Al G20 incontro, Xi Jinping – Joe Biden

Il vertice geopolitico più importante dell’anno è quello del G20 che si svolge a Bali, in Indonesia e, mentre stiamo scrivendo, si è concluso da poche ore l’incontro tra i leader cinese e quello statunitense, Xi Jinping e Joe Biden. È stato un faccia a faccia di grande importanza, al termine del quale i due capi di stato hanno rilasciato dichiarazioni concilianti che, specie in un periodo così denso di tensioni, con la guerra sul suolo dell’Europa, hanno un valore enorme e possono donare un po’ di speranza. (approfondisci QUI)

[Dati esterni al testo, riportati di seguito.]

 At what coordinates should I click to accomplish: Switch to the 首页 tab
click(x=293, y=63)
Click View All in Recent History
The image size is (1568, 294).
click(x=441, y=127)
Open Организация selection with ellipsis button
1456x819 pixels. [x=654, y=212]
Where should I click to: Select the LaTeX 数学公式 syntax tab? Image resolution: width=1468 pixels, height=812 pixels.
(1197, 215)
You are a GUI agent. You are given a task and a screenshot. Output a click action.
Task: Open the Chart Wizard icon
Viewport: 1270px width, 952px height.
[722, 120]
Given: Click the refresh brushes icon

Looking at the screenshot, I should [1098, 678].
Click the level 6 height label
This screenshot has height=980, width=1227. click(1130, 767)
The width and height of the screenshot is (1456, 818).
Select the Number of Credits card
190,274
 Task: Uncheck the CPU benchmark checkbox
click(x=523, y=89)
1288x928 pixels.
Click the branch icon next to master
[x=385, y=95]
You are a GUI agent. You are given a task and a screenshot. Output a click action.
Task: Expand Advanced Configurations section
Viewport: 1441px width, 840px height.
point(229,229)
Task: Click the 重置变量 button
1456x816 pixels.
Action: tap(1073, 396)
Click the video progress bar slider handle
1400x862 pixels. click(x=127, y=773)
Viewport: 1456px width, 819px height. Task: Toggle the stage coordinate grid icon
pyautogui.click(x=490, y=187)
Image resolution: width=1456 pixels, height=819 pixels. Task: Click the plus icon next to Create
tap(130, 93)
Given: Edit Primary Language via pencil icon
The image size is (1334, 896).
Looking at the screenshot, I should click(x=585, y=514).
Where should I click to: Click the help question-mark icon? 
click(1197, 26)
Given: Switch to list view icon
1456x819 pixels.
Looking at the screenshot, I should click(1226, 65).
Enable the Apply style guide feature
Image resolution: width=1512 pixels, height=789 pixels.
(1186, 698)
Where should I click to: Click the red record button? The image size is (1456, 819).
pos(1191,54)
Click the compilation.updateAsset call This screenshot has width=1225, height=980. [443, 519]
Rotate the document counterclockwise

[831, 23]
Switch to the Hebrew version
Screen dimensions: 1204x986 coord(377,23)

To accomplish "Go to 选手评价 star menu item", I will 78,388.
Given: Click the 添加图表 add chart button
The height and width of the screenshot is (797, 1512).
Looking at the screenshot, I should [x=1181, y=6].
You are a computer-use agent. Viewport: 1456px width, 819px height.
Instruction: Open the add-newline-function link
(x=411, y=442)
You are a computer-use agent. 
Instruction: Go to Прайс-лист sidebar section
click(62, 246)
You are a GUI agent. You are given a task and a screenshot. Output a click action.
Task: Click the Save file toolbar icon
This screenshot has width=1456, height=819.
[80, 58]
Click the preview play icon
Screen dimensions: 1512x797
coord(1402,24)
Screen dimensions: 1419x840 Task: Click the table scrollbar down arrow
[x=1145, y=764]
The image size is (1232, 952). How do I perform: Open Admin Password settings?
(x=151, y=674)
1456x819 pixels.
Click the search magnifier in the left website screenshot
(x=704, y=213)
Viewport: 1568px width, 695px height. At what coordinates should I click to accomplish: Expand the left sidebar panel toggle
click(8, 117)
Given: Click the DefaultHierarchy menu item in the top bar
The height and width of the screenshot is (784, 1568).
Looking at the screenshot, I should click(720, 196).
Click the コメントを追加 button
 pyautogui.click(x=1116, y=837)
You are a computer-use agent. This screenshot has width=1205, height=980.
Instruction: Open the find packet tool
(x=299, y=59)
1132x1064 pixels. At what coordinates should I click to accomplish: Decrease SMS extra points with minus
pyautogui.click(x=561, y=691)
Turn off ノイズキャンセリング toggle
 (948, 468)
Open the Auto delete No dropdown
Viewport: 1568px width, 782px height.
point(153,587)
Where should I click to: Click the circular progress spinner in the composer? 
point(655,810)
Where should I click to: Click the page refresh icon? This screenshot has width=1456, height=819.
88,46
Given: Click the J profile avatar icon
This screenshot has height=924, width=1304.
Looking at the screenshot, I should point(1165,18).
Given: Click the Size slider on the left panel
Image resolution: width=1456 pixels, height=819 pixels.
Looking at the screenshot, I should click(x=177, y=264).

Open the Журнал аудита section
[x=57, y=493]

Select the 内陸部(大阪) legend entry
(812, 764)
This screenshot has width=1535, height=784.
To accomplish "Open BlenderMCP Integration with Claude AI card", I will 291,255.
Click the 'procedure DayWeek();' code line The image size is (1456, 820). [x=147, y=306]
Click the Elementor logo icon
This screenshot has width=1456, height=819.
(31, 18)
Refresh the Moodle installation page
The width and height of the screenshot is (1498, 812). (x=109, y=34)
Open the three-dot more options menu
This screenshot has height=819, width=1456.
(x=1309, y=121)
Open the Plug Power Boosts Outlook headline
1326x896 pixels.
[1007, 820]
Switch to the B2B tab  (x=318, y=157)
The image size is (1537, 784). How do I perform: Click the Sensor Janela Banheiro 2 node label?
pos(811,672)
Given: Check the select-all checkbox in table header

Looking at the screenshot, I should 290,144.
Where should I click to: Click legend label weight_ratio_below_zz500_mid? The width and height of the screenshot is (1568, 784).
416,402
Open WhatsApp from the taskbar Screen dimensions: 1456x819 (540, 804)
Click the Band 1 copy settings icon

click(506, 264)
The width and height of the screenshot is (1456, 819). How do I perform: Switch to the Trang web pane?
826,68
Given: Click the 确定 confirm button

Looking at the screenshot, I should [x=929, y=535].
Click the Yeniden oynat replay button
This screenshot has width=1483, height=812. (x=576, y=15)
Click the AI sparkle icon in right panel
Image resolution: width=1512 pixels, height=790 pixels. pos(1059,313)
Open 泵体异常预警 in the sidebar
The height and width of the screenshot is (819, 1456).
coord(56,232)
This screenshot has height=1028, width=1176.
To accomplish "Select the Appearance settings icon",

Le previsioni economiche di fine autunno

Nelle previsioni economiche d’autunno della Commissione Europea, illustrate dal Commissario Gentiloni, viene fornito un quadro realistico della situazione in corso. “Dopo una prima metà dell’anno caratterizzata dalla solidità, l’economia dell’UE è ora entrata in una fase molto più difficile. Gli shock scatenati dalla guerra di aggressione della Russia contro l’Ucraina lasciano il segno sulla domanda globale e rafforzano le pressioni inflazionistiche a livello mondiale. L’UE è tra le economie avanzate più esposte, a causa della sua vicinanza geografica alla guerra e della forte dipendenza dalle importazioni di gas dalla Russia. La crisi energetica sta erodendo il potere d’acquisto delle famiglie e grava sulla produzione. Nell’economia il clima di fiducia si è notevolmente affievolito”.

I dati Istat ed Eurostat

Intanto, come scrive Istat nella nota mensile sull’economia, l’elevata inflazione trainata dall’andamento dei prezzi dei beni energetici e l’intonazione restrittiva della politica monetaria nei principali paesi caratterizzano lo scenario internazionale, ponendo un freno alla crescita mondiale. Il Pil italiano ha mostrato un incremento più accentuato della media dell’eurozona, mentre la produzione industriale mostra una flessione di quasi due punti dopo la crescita che si era vista nei mesi precedenti. E leggendo la statistica di Eurostat sulla produzione industriale si può vedere che la produzione dell’area dell’Euro è invece in segno positivo con +0,9%.

La questione lavoro

Una delle questioni delle quali si è parlato di più in questi giorni in Italia è quella del lavoro, o meglio delle difficoltà di chi fa impresa di reperire le figure con le giuste competenze professionali. Secondo Unioncamere non arretra la difficoltà di reperimento che riguarda il 46,4% dei profili richiesti. E sono necessari quasi 4 mesi per la loro ricerca sul mercato. Si prevedono comunque 382mila assunzioni dalle imprese per il mese di novembre e 1,2 milioni quelle per il trimestre novembre-gennaio.

Quella delle imprese del terziario di riuscire a trovare nuovo personale è una questione affrontata anche da Ascom Confcommercio Bergamo che, su quest’argomento, ha affidato a Format Research una ricerca mirata dalla quale è emerso che, negli ultimi due anni, il 45% delle imprese del territorio ha ricercato nuovo personale. Non senza difficoltà: tra questi imprenditori, il 56% ha faticato nella ricerca di profili idonei (il 35% dichiara di aver incontrato molte difficoltà). Si parla di circa 6.050 imprese del commercio, turismo e servizi. La mancanza di personale tra le imprese del terziario è evidente ed è ormai un problema strutturale del sistema economico territoriale di Bergamo e provincia. E la questione, come vediamo, ha carattere anche nazionale ed è emersa, tra altri importantissimi punti, primo fra tutti quello del dei costi energetici, durante l’Assemblea della Federazione Italiana Pubblici Esercizi, FIPE, dove si è sottolineata l’importanza del tema “lavoro”, per un settore che fa del servizio l’elemento premiante della sua offerta.